• [Excerpt]
----------
It is past time to call the violence against Rohingya genocide
The US and the international community have to officially declare the events of August 2017 genocide to help prevent further crimes by the Myanmar military.
Today marks four years since the Myanmar military launched a campaign of violence against the Rohingya, a mostly Muslim minority. Under the banner of a “clearance operation”, Rohingya communities were attacked, Rohingya women were abused and raped, and men, women and children were ruthlessly killed.
Soon after the brutal military campaign against the Rohingya started, Human Rights Watch reported that at least 200 Rohingya villages were destroyed and burned by the military, and an estimated 13,000 Rohingya were killed.
Today, more than 890,000 Rohingya refugees are sheltering in Bangladesh’s Cox’s Bazar region: the biggest cluster of refugee camps in the world. Some 92,000 Rohingya refugees reside in Thailand, 21,000 in India, and 102,000 in Malaysia. The Rohingya also make up a portion of Myanmar’s 576,000 internally displaced persons (IDPs).
As we mark the fourth year since the events of August 2017, it is important to remember that the suffering of the Rohingya has not ended. The community continues to face various forms of violence and tragic death due to their forced displacement. Many suffer under horrendous living conditions at refugee and IDP camps, some have drowned in an attempt to escape and find shelter in other countries. Local authorities at host countries have also sometimes been responsible for the victimisation of Rohingya refugees, with Bangladesh, for example, moving tens of thousands of them to Bhasan Char, a remote island in the Bay of Bengal, where camps are unlivable.
While the US government has paid some attention to the military coup in Myanmar, condemned it and issued sanctions, it has done little to address the violence against the Rohingya. The State Department is yet to declare the human rights abuses and mass atrocities against the Rohingya a genocide, despite clear and mounting evidence of the crime.
----------
• [Extracted data]
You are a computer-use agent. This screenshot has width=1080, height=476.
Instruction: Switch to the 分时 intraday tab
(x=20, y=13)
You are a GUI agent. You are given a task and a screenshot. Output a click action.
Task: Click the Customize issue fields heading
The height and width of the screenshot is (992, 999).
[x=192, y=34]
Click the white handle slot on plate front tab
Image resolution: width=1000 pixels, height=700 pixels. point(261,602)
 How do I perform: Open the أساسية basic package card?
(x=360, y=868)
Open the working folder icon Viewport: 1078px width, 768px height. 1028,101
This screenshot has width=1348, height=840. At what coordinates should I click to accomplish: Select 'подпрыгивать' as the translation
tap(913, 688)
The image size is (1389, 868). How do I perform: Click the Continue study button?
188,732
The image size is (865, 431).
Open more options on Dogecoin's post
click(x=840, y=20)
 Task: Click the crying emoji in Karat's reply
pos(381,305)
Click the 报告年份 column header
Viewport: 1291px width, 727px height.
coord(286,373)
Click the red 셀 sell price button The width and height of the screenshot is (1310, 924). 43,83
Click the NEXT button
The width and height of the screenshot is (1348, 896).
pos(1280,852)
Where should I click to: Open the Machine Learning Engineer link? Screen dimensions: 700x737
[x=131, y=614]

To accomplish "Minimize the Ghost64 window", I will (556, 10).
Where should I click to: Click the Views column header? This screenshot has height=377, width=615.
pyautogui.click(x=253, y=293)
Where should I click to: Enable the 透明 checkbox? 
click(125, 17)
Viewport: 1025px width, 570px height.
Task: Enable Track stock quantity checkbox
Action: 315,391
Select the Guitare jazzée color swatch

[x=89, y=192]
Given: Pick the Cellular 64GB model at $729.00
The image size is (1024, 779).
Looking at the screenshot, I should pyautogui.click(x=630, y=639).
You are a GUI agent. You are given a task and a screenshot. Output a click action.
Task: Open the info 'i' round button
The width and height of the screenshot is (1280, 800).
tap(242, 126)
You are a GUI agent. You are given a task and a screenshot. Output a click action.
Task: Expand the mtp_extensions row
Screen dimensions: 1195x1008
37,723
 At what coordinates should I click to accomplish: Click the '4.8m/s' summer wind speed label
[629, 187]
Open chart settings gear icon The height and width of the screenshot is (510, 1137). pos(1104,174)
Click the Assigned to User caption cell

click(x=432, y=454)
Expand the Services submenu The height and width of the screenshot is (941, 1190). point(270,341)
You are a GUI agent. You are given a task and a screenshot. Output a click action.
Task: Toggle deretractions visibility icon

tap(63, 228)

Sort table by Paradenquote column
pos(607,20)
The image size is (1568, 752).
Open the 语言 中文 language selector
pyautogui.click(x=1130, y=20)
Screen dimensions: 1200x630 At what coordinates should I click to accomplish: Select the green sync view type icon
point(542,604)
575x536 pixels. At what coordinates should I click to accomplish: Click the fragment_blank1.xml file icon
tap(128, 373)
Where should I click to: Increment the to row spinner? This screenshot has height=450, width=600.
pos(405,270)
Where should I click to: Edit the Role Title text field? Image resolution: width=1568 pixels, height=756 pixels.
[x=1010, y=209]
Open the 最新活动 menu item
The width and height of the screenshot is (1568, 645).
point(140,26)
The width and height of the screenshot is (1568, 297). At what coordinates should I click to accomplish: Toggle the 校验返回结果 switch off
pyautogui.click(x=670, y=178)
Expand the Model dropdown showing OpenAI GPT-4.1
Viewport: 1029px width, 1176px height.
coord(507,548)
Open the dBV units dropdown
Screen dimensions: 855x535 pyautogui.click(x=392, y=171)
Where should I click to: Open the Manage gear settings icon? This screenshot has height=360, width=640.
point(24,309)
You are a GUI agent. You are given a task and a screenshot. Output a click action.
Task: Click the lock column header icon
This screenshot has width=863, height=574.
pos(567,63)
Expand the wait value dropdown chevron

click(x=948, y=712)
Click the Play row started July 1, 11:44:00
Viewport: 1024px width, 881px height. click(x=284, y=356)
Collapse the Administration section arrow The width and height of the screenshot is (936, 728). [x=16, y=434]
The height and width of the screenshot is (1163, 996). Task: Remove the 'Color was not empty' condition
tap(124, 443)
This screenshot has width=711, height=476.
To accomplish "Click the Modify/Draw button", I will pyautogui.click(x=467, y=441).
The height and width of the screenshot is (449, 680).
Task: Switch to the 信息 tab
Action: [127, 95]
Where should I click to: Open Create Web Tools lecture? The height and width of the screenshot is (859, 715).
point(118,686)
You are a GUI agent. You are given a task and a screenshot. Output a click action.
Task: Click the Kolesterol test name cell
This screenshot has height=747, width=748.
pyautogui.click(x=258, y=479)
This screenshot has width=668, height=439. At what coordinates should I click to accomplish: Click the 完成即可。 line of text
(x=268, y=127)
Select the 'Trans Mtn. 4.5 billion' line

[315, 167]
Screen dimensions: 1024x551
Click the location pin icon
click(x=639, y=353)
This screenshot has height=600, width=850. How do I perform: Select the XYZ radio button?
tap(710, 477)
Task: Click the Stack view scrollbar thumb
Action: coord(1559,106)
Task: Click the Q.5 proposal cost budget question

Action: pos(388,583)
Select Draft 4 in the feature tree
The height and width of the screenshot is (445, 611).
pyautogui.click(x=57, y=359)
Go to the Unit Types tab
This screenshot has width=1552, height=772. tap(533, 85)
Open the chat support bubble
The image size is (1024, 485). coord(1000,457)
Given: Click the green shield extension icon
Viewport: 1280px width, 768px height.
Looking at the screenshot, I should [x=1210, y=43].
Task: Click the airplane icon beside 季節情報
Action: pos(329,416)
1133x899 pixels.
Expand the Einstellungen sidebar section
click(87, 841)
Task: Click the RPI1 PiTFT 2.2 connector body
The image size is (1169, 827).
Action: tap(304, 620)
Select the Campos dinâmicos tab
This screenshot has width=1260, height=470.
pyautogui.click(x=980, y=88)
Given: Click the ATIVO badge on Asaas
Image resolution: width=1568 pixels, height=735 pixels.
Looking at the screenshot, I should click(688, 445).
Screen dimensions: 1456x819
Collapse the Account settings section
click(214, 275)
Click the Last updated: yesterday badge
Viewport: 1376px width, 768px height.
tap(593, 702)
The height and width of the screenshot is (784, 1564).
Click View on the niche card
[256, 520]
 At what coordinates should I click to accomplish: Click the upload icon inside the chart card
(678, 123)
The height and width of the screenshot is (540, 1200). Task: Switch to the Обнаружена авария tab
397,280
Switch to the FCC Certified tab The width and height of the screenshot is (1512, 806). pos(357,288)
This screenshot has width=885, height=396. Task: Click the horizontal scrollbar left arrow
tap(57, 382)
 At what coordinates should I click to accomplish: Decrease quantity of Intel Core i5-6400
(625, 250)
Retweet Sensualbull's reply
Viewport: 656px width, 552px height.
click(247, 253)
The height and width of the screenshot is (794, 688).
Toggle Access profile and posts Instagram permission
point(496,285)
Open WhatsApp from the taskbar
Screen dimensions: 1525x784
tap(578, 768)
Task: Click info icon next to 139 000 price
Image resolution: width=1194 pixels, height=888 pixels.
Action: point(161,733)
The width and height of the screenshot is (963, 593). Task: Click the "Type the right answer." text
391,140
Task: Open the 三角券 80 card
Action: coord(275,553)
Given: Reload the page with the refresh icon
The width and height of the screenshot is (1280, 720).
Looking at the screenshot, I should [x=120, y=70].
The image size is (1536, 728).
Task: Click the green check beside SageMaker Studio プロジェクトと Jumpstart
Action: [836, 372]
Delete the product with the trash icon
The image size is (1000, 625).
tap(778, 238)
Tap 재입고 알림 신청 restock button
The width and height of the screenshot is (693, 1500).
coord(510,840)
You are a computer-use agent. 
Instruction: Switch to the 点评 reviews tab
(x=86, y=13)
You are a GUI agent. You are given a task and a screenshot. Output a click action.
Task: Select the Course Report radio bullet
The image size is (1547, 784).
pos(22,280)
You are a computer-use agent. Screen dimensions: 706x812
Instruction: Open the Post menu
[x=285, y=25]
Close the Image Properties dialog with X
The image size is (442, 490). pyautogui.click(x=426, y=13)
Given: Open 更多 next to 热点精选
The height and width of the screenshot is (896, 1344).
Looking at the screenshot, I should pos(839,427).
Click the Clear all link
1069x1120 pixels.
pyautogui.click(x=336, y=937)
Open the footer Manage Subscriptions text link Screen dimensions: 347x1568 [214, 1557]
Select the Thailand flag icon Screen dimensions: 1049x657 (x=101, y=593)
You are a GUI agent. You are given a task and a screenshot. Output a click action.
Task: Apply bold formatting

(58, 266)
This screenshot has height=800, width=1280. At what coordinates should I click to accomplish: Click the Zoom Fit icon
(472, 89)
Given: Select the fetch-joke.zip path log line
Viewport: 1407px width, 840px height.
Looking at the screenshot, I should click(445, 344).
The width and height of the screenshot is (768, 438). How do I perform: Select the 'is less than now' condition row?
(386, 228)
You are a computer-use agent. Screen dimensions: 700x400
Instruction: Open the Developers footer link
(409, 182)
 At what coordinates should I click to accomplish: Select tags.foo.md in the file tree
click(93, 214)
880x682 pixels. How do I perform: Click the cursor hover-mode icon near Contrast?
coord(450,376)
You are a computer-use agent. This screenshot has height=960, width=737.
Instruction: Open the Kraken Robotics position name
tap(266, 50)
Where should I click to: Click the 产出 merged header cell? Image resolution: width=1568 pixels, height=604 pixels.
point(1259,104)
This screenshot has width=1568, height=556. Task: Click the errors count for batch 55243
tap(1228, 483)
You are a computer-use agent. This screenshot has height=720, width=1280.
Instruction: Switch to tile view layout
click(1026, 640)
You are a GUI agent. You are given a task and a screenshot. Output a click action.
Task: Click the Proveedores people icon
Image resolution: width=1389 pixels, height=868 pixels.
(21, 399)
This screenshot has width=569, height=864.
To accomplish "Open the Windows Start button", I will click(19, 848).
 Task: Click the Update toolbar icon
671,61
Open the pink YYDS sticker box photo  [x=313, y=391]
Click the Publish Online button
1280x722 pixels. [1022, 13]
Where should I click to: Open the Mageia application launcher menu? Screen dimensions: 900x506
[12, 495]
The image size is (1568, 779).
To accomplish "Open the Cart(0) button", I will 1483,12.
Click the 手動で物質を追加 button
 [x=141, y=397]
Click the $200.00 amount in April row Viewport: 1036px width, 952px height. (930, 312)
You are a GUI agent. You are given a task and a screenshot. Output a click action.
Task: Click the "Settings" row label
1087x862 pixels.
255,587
----------
• [Your objective]
Reproduce the full opinion piece on violence against the Rohingya above, word for word.

• [Result]
It is past time to call the violence against Rohingya genocide
The US and the international community have to officially declare the events of August 2017 genocide to help prevent further crimes by the Myanmar military.
Today marks four years since the Myanmar military launched a campaign of violence against the Rohingya, a mostly Muslim minority. Under the banner of a “clearance operation”, Rohingya communities were attacked, Rohingya women were abused and raped, and men, women and children were ruthlessly killed.
Soon after the brutal military campaign against the Rohingya started, Human Rights Watch reported that at least 200 Rohingya villages were destroyed and burned by the military, and an estimated 13,000 Rohingya were killed.
Today, more than 890,000 Rohingya refugees are sheltering in Bangladesh’s Cox’s Bazar region: the biggest cluster of refugee camps in the world. Some 92,000 Rohingya refugees reside in Thailand, 21,000 in India, and 102,000 in Malaysia. The Rohingya also make up a portion of Myanmar’s 576,000 internally displaced persons (IDPs).
As we mark the fourth year since the events of August 2017, it is important to remember that the suffering of the Rohingya has not ended. The community continues to face various forms of violence and tragic death due to their forced displacement. Many suffer under horrendous living conditions at refugee and IDP camps, some have drowned in an attempt to escape and find shelter in other countries. Local authorities at host countries have also sometimes been responsible for the victimisation of Rohingya refugees, with Bangladesh, for example, moving tens of thousands of them to Bhasan Char, a remote island in the Bay of Bengal, where camps are unlivable.
While the US government has paid some attention to the military coup in Myanmar, condemned it and issued sanctions, it has done little to address the violence against the Rohingya. The State Department is yet to declare the human rights abuses and mass atrocities against the Rohingya a genocide, despite clear and mounting evidence of the crime.